На станции точно так же, как день назад, работали военнопленные. Лена специально задержалась, делая вид, что у нее расстегнулась туфелька, чтобы после отхода пассажирского поезда в Цвиккау посмотреть на соседние пути. Только в этот раз они уже не грузили уголь в вагоны. Их строили в ровные колонны, подгоняя дубинками особо зазевавшихся. От резких выкриков, летящих с противоположной стороны, у Лены всякий раз внутри сжималось от негодования.
— Пойдем, — схватила ее, застывшую на опустевшей платформе, под руку Ильзе. — Мы успеем зайти в аптеку к герру Гизбрехту. Она как раз рядом с администрацией — занесем твои бумаги. Обожаю мятные леденцы, которые продаются в аптеке Гизбрехтов! Вилли часто приносил мне их. Пойдем! Не бойся этих русских! До Дрездена не больше пяти километров. Можно купить тебе велосипед, чтобы ты не ездила поездом. Это и дешевле, и намного удобнее — не будешь привязана к поездам, они вечно задерживаются! Пойдем же…
Тридцать девять. Военнопленных было ровно тридцать девять. Лена успела сосчитать их наскоро, пока Ильзе щебетала о велосипеде, а потом и вовсе перескочила на рассказ о ближайшем собрании «Веры и красоты»[125], где она познакомит Лену «со всеми девочками».
Ильзе не осталась ночевать у Гизбрехтов, как ни уговаривали ее те. Уехала последним вечерним поездом в Дрезден, где снимала квартиру вместе с девушками-коллегами из редакции. Людо лично проводил ее до станции, оставив жену и Лену убирать со стола и мыть посуду. Первое время они делали это в полном молчании, пока Кристль не произнесла тихо:
— Через три дня — суббота. По субботам я обычно навещаю кое-кого. Мы поедем вместе, если все будет хорошо за эти три дня. Пришло время передать тебе дело.
— Почему вы не попросили Ильзе? — не могла не спросить Лена. — Вы сами говорили, что она вам как близкая родственница. Почти как дочь. Почему не она?

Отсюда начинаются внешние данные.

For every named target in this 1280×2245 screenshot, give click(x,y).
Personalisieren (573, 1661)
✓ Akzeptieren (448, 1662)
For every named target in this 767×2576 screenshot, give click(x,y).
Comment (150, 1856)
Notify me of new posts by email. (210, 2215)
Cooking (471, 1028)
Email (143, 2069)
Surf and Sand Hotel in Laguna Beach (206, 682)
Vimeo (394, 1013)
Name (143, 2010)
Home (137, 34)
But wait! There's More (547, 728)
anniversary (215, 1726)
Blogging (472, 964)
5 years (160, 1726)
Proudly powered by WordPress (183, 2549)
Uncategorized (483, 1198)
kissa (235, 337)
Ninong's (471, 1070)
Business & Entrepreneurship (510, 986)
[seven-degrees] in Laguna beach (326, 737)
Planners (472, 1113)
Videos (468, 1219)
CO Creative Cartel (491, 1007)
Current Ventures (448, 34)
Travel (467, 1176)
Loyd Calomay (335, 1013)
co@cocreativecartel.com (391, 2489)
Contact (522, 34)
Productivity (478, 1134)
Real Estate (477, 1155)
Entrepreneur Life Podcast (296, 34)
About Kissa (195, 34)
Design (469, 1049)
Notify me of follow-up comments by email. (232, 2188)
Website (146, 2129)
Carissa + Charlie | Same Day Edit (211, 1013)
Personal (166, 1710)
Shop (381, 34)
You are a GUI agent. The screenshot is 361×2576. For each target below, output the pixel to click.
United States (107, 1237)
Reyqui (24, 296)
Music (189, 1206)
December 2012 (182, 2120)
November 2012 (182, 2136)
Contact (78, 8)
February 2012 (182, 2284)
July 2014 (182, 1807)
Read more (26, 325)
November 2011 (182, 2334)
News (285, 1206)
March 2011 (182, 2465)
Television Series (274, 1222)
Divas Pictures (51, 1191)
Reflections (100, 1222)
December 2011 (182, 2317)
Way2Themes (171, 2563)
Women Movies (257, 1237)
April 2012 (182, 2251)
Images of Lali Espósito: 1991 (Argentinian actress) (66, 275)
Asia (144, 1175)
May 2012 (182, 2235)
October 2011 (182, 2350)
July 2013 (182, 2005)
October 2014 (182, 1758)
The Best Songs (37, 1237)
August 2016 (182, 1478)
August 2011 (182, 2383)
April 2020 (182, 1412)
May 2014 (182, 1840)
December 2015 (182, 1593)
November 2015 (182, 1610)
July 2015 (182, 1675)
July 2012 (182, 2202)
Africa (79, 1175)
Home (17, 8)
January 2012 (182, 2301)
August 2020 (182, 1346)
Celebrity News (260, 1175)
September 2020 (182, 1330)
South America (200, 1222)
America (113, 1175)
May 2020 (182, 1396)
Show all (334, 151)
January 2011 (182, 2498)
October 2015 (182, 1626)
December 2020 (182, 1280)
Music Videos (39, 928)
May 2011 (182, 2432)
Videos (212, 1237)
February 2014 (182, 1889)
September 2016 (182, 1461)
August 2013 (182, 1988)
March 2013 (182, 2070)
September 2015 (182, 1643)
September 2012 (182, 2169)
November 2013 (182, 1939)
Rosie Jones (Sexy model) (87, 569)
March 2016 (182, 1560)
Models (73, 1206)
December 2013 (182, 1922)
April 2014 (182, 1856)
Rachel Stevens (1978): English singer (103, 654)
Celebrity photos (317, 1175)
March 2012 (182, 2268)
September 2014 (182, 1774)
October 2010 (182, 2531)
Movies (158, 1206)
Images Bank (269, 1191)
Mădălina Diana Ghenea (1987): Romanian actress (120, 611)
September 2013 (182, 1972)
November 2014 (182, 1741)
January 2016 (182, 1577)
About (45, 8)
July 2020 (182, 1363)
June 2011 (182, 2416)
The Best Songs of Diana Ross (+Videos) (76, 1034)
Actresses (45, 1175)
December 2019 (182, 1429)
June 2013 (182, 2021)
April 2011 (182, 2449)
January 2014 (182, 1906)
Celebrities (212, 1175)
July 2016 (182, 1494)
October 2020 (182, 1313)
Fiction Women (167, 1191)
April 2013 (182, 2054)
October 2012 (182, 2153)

Кристль долго молча вытирала мокрую посуду, которую принимала из рук Лены, и девушка уже не ждала ответ, когда немка снова заговорила. Поставив тарелки ровной стопкой и аккуратно сложив на них приборы, она вдруг подняла голову и посмотрела куда-то в вечернюю темноту за окном, где мелькал огонек трубки возвращающегося со станции Людо.
— Потому что когда-то я уже имела глупость быть с ней откровенной, — коротко ответила Кристль, и Лена поняла по ее тону, что предупреждение быть осторожной с Ильзе не просто слова. — Больше я такой ошибки не сделаю. И ты тоже помни об этом.